The record indicates that the division’s human rights specialist investigated the allegation of sexual discrimination in the complaint by reviewing the complaint itself, by speaking with complainant when he called to clarify his complaint, by reviewing the affidavits of the only other full-time employees in respondent’s office (i.e., complainant’s superior, who fired complainant and complainant’s co-worker), by speaking with and reading a letter submitted by respondent’s attorney, by speaking with a former part-time employee of respondent at the request of complainant, and by reading a letter from complainant’s attorney.

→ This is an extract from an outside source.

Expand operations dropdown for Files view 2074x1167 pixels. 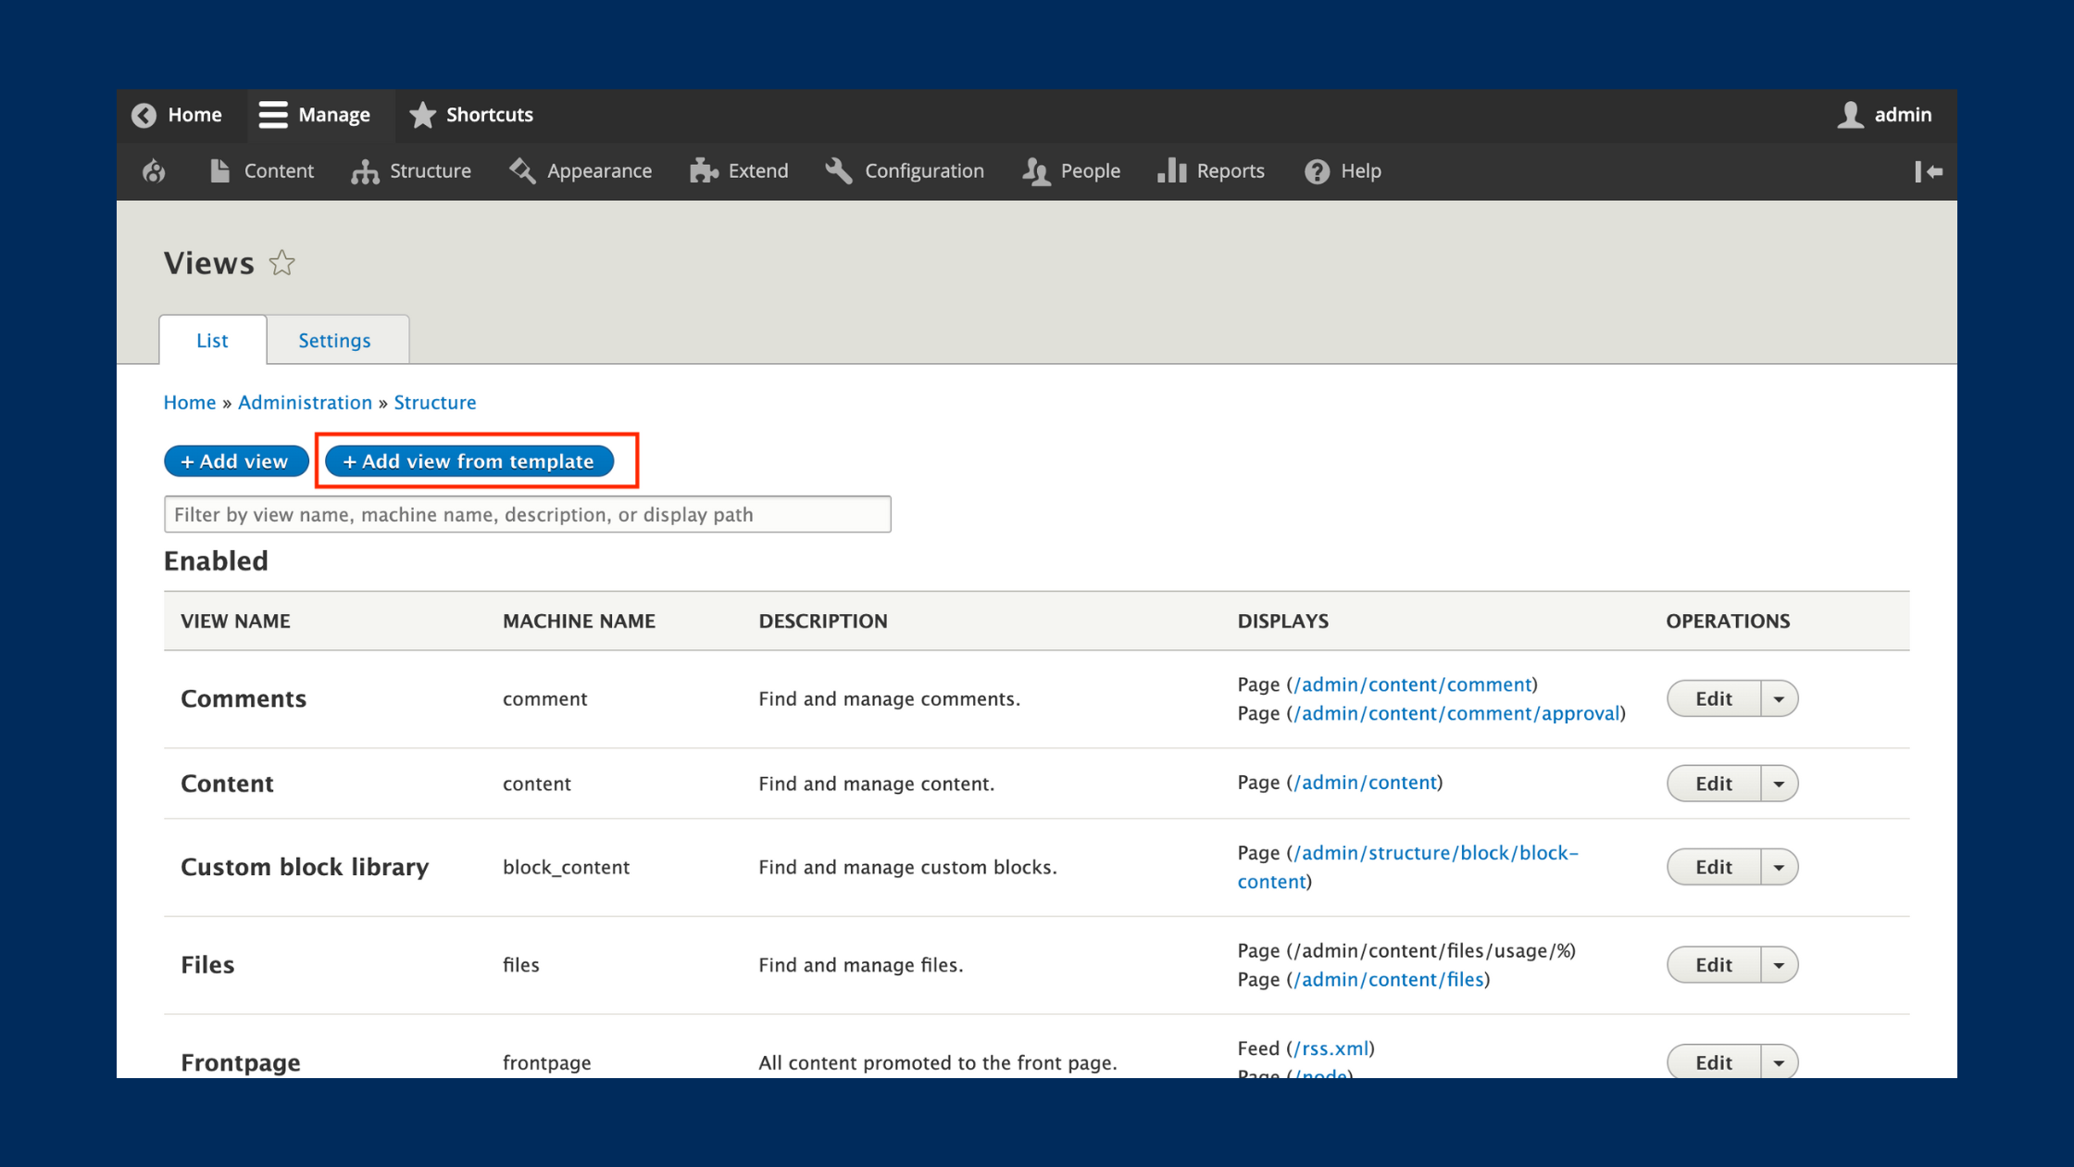pyautogui.click(x=1779, y=965)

We cannot say that the discretion accorded to the *706division in making its investigation was abused (see, 9 NYCRR 465.6 [b]), or that the investigation was so abbreviated and one-sided that it resulted in a record which did not afford a reasonable basis for an administrative determination (Matter of Tirino v Long Is. Jewish-Hillside Med. Center, 99 AD2d 513; cf. Rush v State Human Rights Appeal Bd., 108 AD2d 805). On the state of the record before the division, it cannot be said that its finding of no probable cause was unsupported by substantial evidence (see, State Div. of Human Rights v Oswald Hof Brau Haus, 91 AD2d 865; State Off. of Drug Abuse Servs. v State Human Rights Appeal Bd., 48 NY2d 276; Matter of New York City Bd. of Educ. v Batista, 54 NY2d 379). Titone, J. P., Bracken, Rubin and Lawrence, JJ., concur.